▸ Exercise requirements
Please reproduce the entries below exactly from the line holding "Where should I click to: Click SlothCreator" through the last line, both included, and omit any pictures.

▸ Supplied records
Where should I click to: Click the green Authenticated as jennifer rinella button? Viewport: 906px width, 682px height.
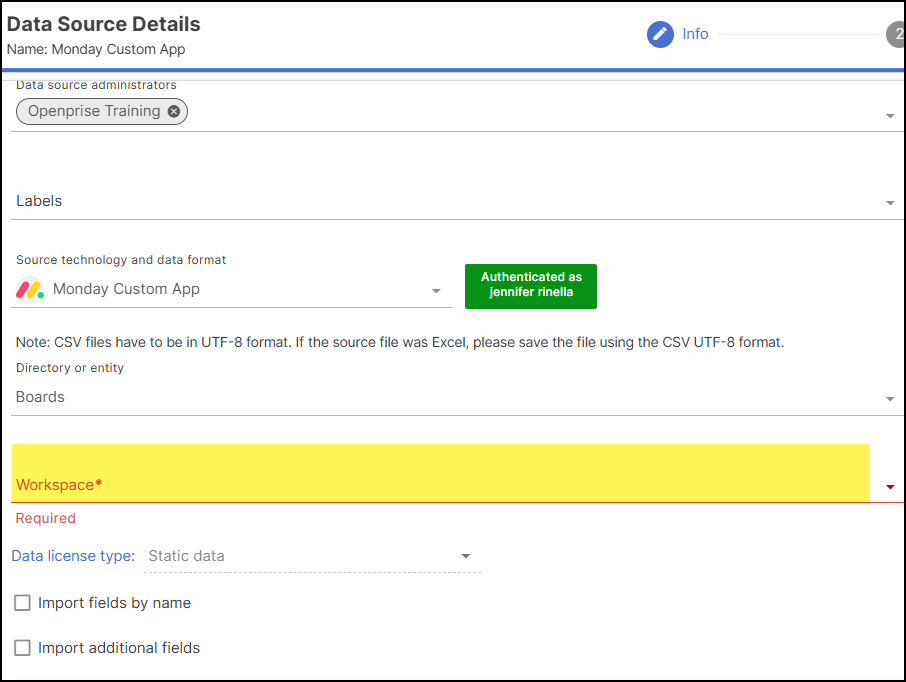click(531, 285)
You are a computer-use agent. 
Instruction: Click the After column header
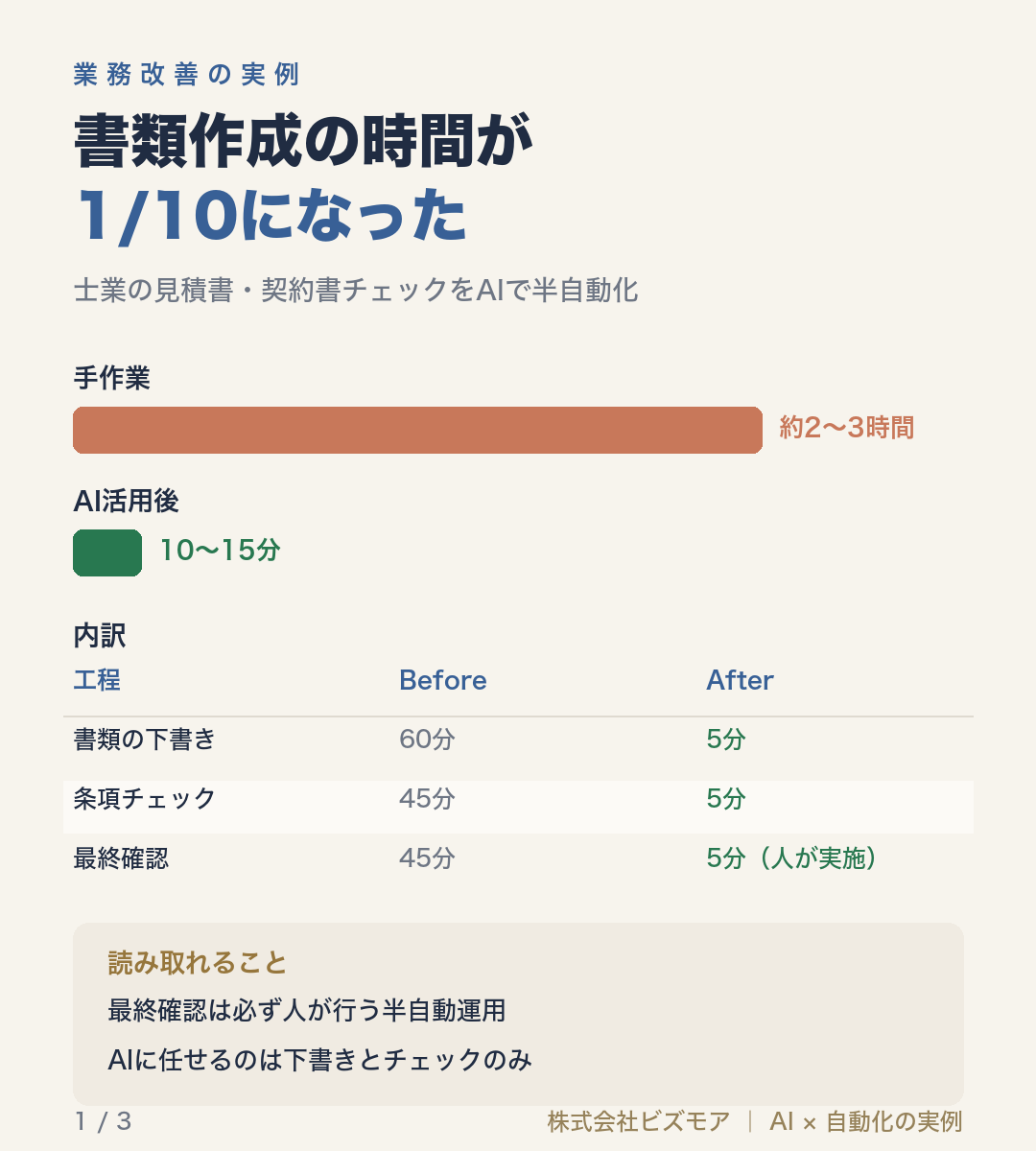click(x=740, y=680)
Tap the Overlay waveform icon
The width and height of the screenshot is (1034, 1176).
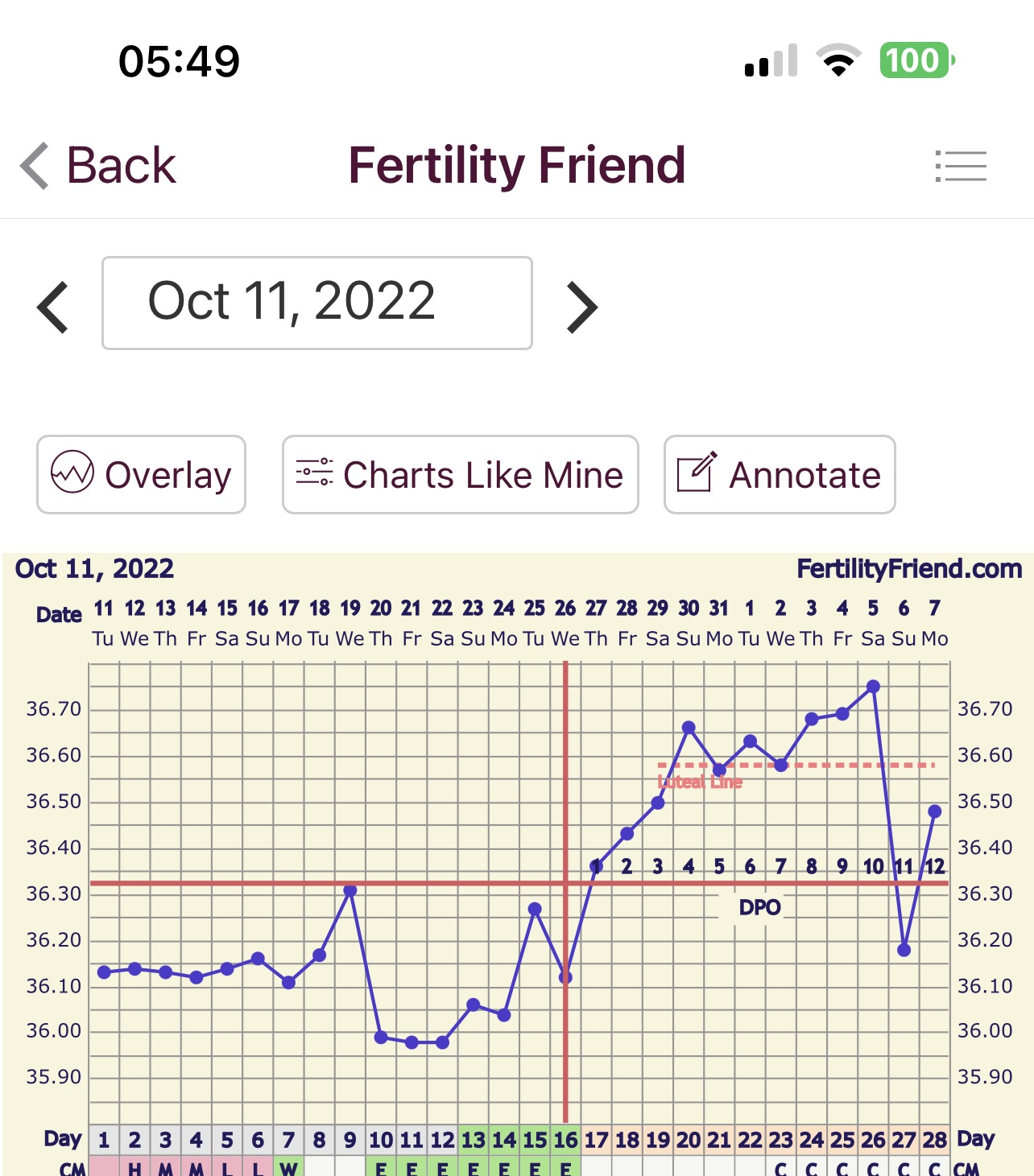click(x=72, y=472)
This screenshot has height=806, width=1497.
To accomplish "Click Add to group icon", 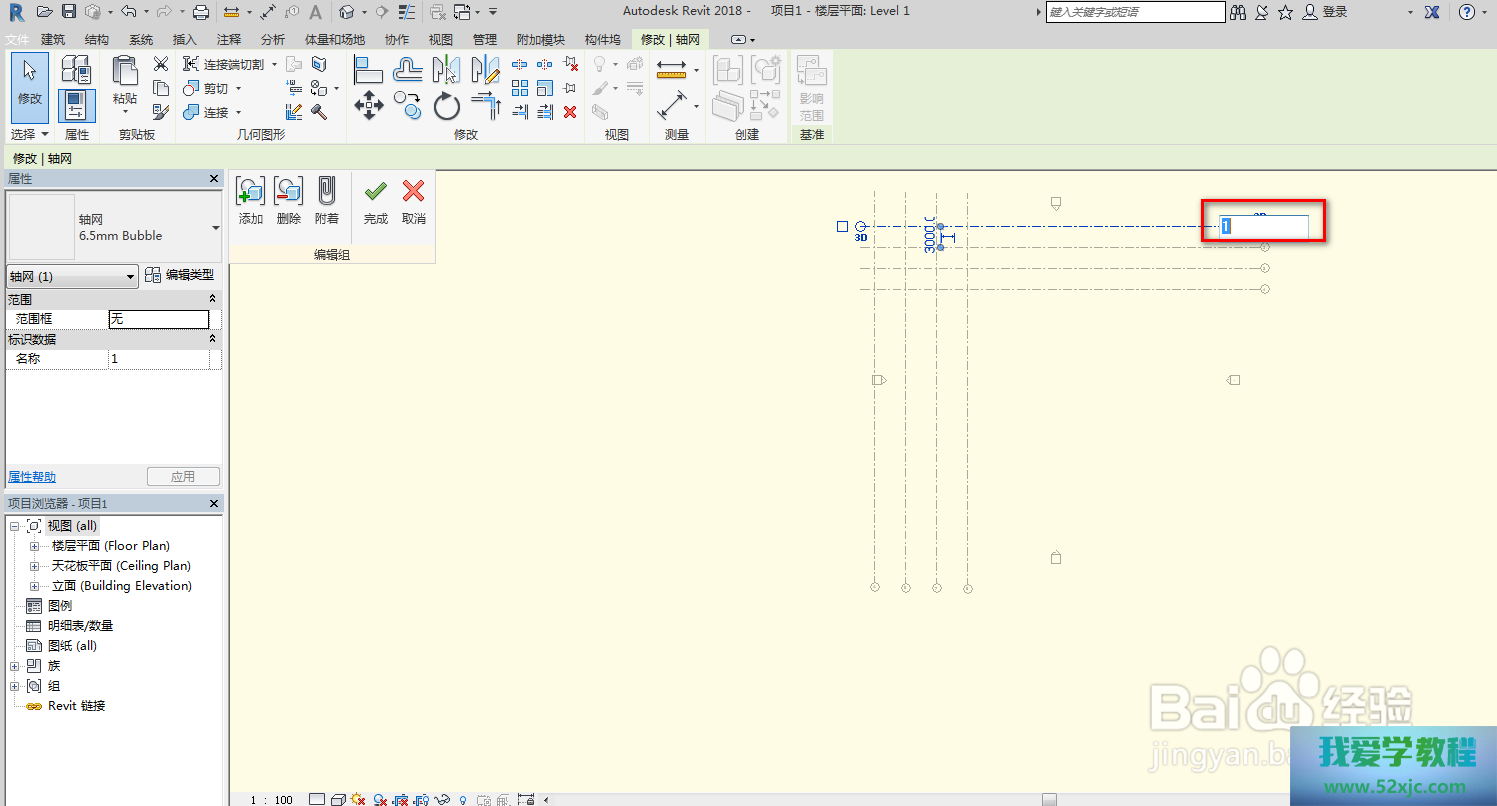I will coord(250,190).
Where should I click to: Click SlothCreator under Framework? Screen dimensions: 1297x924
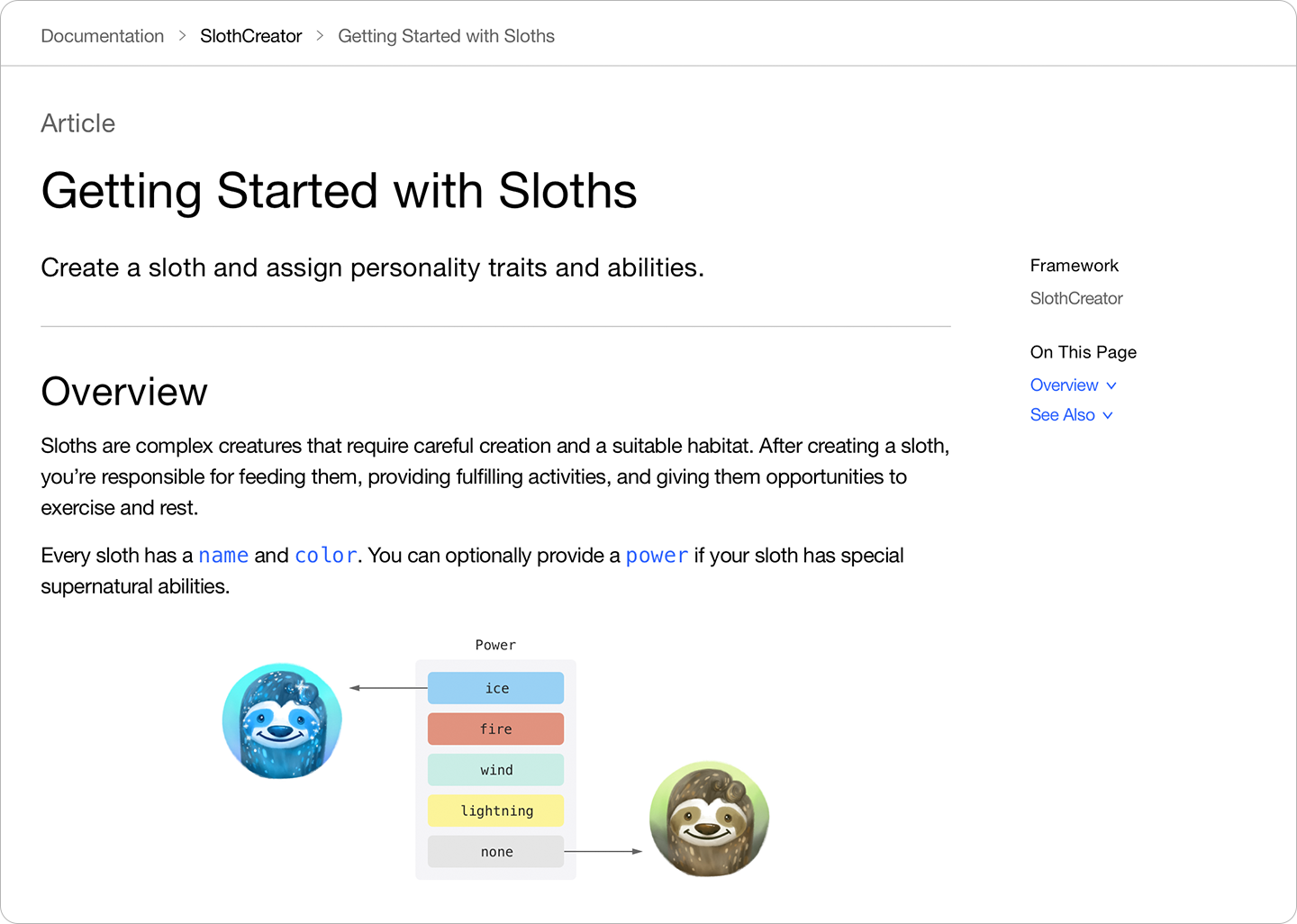click(x=1076, y=298)
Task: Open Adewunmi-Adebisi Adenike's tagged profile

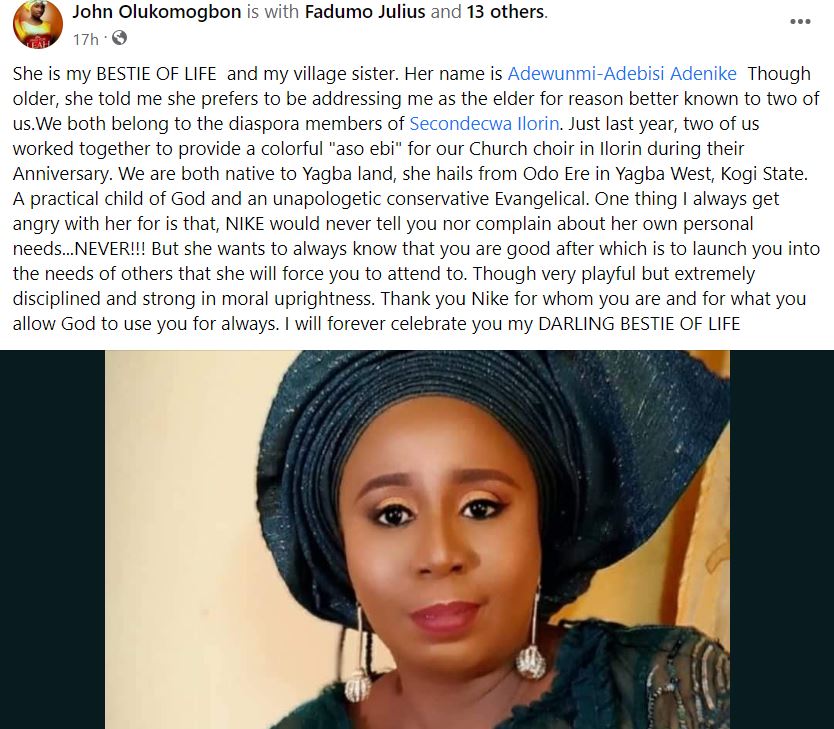Action: (x=622, y=73)
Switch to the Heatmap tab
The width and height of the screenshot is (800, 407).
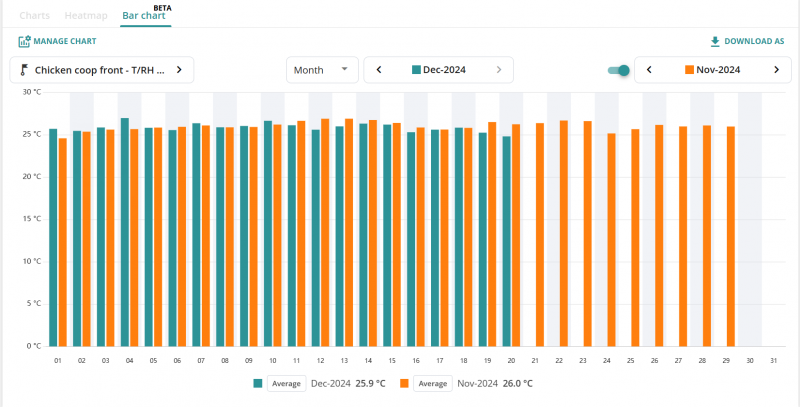pos(86,16)
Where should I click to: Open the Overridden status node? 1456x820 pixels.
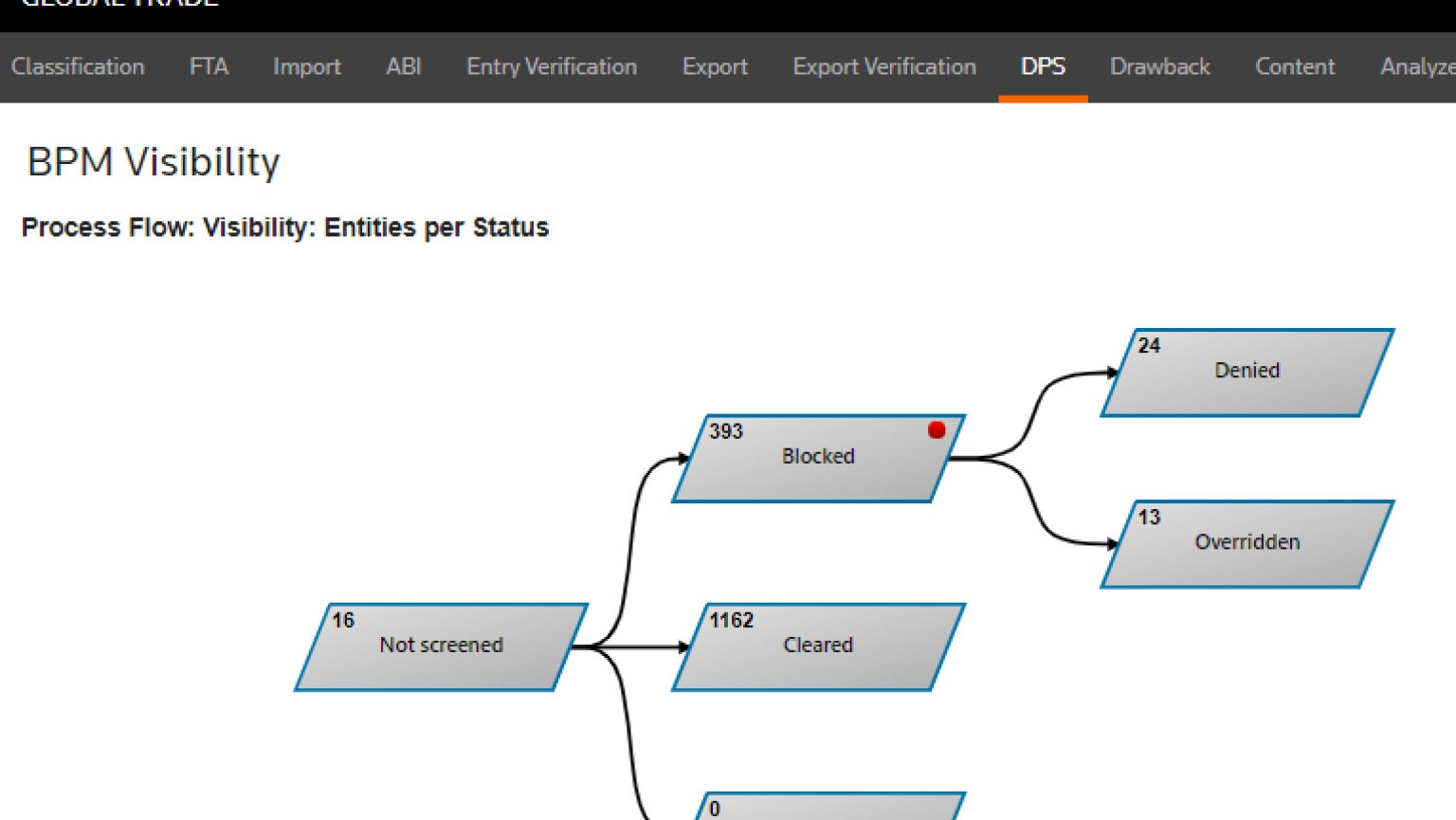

▸ Written solution
Where should I click to: Click SlothCreator under Framework? Screen dimensions: 1297x924
click(x=1076, y=298)
Task: Open Adewunmi-Adebisi Adenike's tagged profile

Action: (x=622, y=73)
Switch to the Heatmap tab
The width and height of the screenshot is (800, 407).
pos(86,16)
Where should I click to: Open the Overridden status node? 1456x820 pixels.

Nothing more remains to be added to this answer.